Notons que, sur la méconnaissance du principe d’égalité et du droit de mener une vie familiale normale, le Conseil constitutionnel a déclaré valide la loi de financement de la sécurité sociale pour 2006 (15 déc. 2005, § 11 à 19).
La position de la HALDE, en 2006, en opposition avec celle du Conseil constitutionnel n’était pas isolée. Elle est venue corroborer celle de la Cour de cassation, réunie en assemblée plénière, du 16 avril 2004. Par la suite, dans un arrêt du 18 mai 2005, la Cour de cassation a reconnu l’application directe de la Convention internationale des droits de l’enfant, notamment l’article 3.1. Le rapport spécial de la HALDE publié en annexe de sa délibération rappelle que ce principe est valable en matière de protection sociale comme l’a appuyé la défenseure des enfants, dans un avis du 9 juin 2004.
Malgré tout, cette irrégularité au regard des textes internationaux subsiste et les caisses d’allocation familiales ont continué à appliquer le droit français tel que dénoncé par la HALDE, laquelle ne manque pas de rappeler, d’ailleurs, que dans « huit délibérations, le collège de la Haute Autorité a relevé le caractère discriminatoire de ces positions et a recommandé au ministère de la santé, de la jeunesse et des sports d’initier une modification législative et réglementaire ». Les différents courriers adressés au ministère concerné sont restés sans réponse. Finalement le Directeur de la sécurité sociale a fourni des justifications concernant les articles litigieux du code de la sécurité sociale qui n’ont pas satisfait la HALDE, laquelle a sollicité leur modification en mars 2008.

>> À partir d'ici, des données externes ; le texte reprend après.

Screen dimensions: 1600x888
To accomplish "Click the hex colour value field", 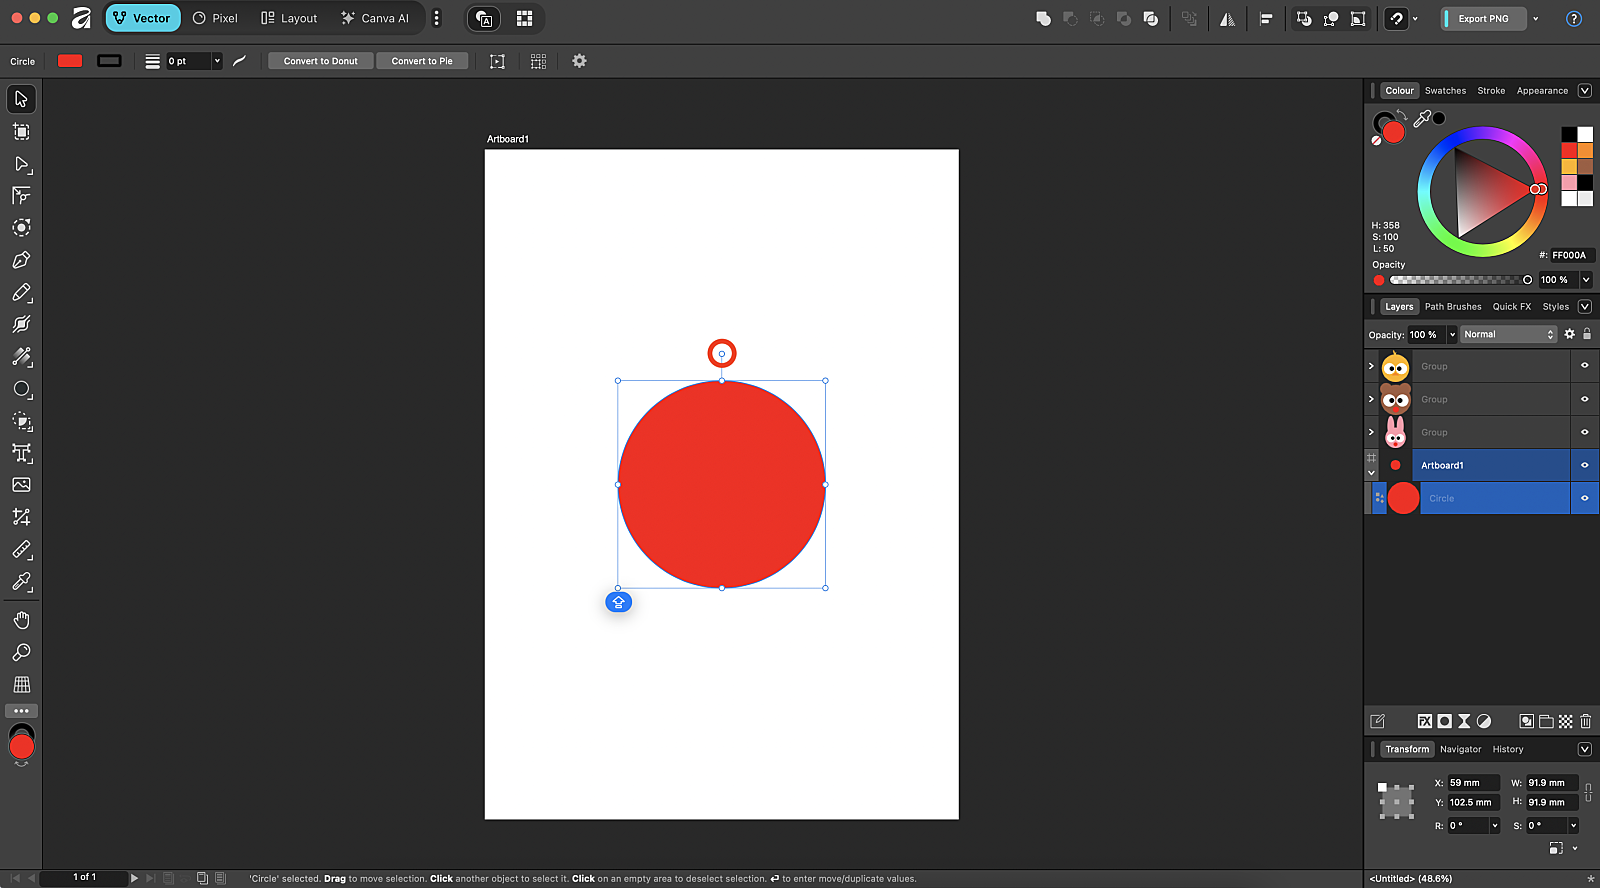I will (x=1571, y=255).
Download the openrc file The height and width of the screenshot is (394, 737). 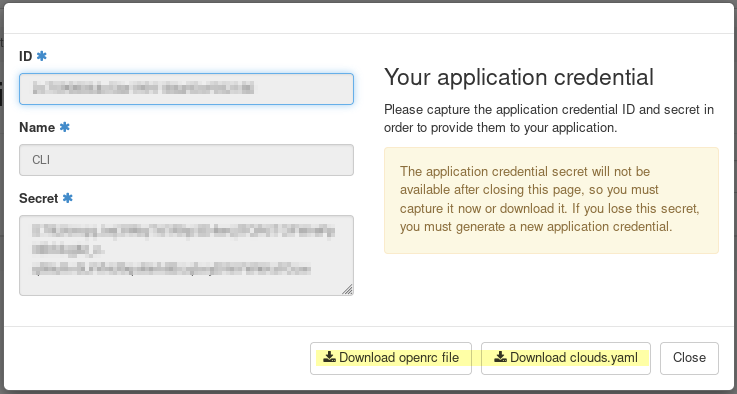[x=391, y=358]
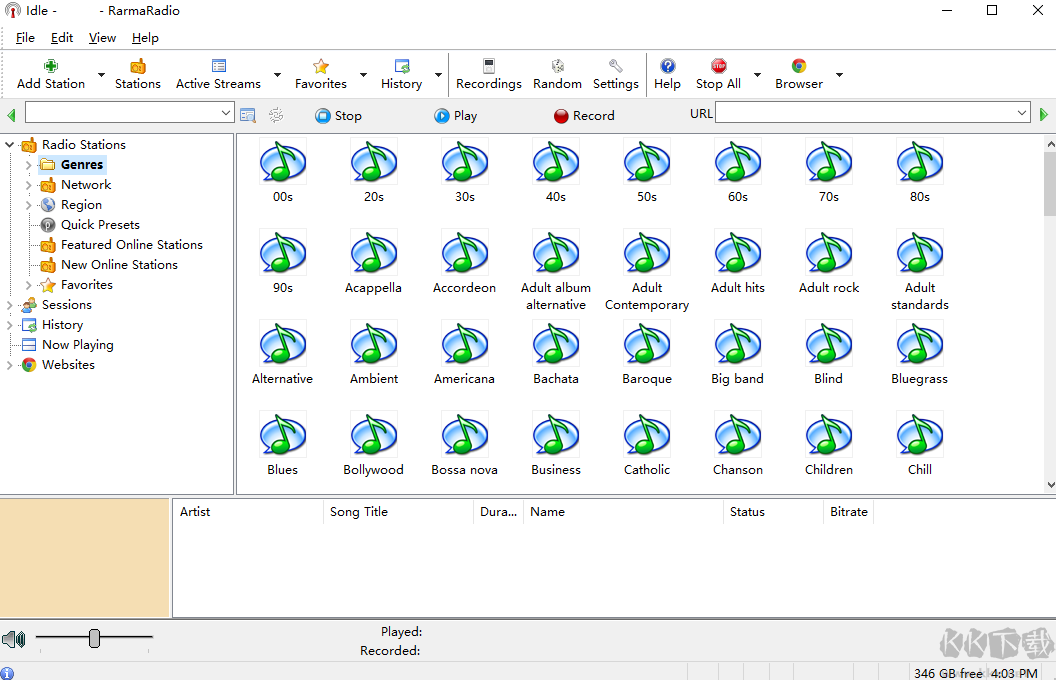
Task: Click the speaker mute icon
Action: coord(13,639)
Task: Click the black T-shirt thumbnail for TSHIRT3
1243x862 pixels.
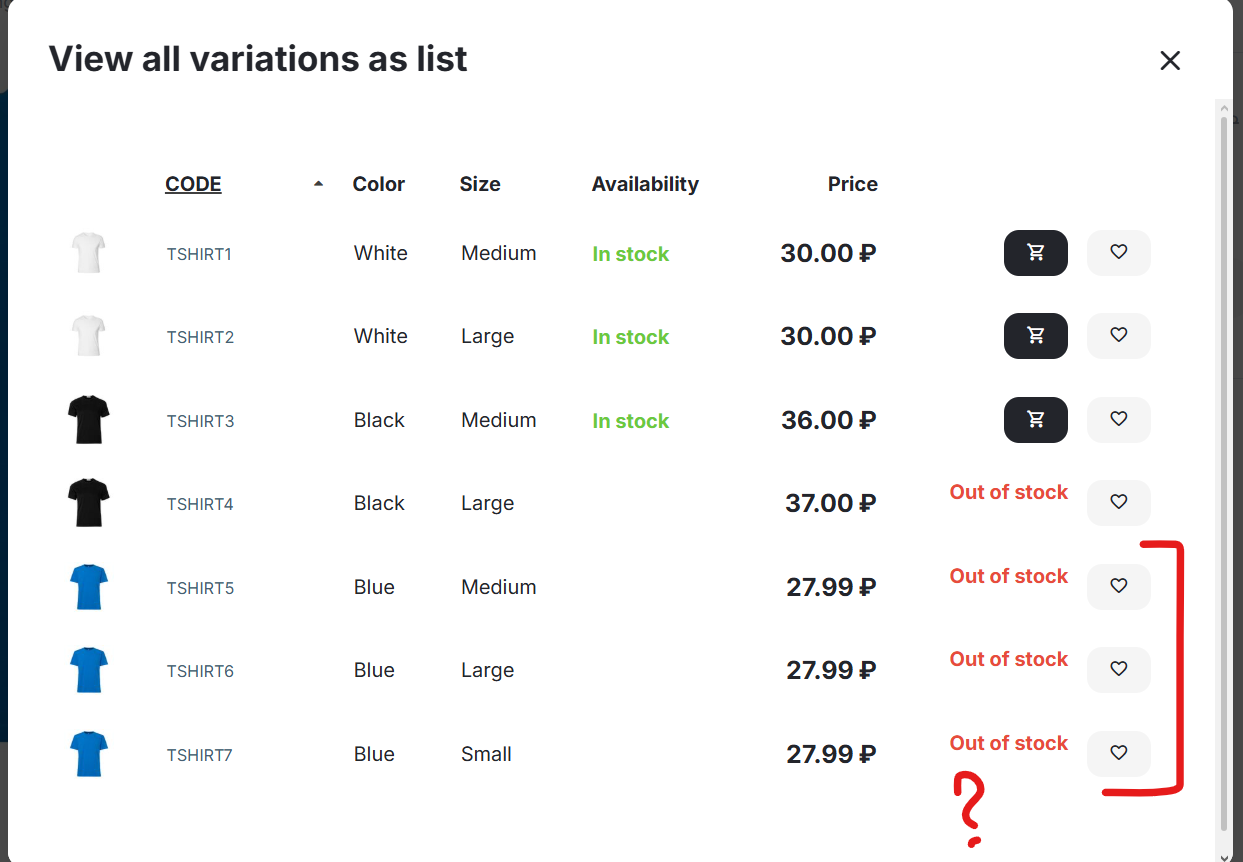Action: 88,420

Face au silence de l’Administration, il semblerait que la médiatisation de la publication au Journal officiel de la délibération de la HALDE, ainsi que du rapport spécial, soient l’ultime recours pour convaincre le gouvernement de régulariser une situation jugée par cette autorité, par la Cour de cassation, par la CJCE et par la CEDH, illégale au regard des textes internationaux.
La mise au ban des couples franco-étrangers sans papiers
La saisine de la HALDE par le mouvement des « Amoureux au ban public », soutenue par quatre-vingt chercheurs et universitaires, porte quant à elle sur la différence de traitement infligée aux couples franco-étrangers par rapport aux couples unissant un ressortissant de la Communauté européenne avec un étranger sans-papiers. Le manifeste de soutien constate que le durcissement des lois sur l'immigration et des pratiques administratives rend ineffectif le droit de mener une vie familiale normale pour ces couples, spécifiquement la multiplication des obstacles pour l'obtention d'un titre de séjour.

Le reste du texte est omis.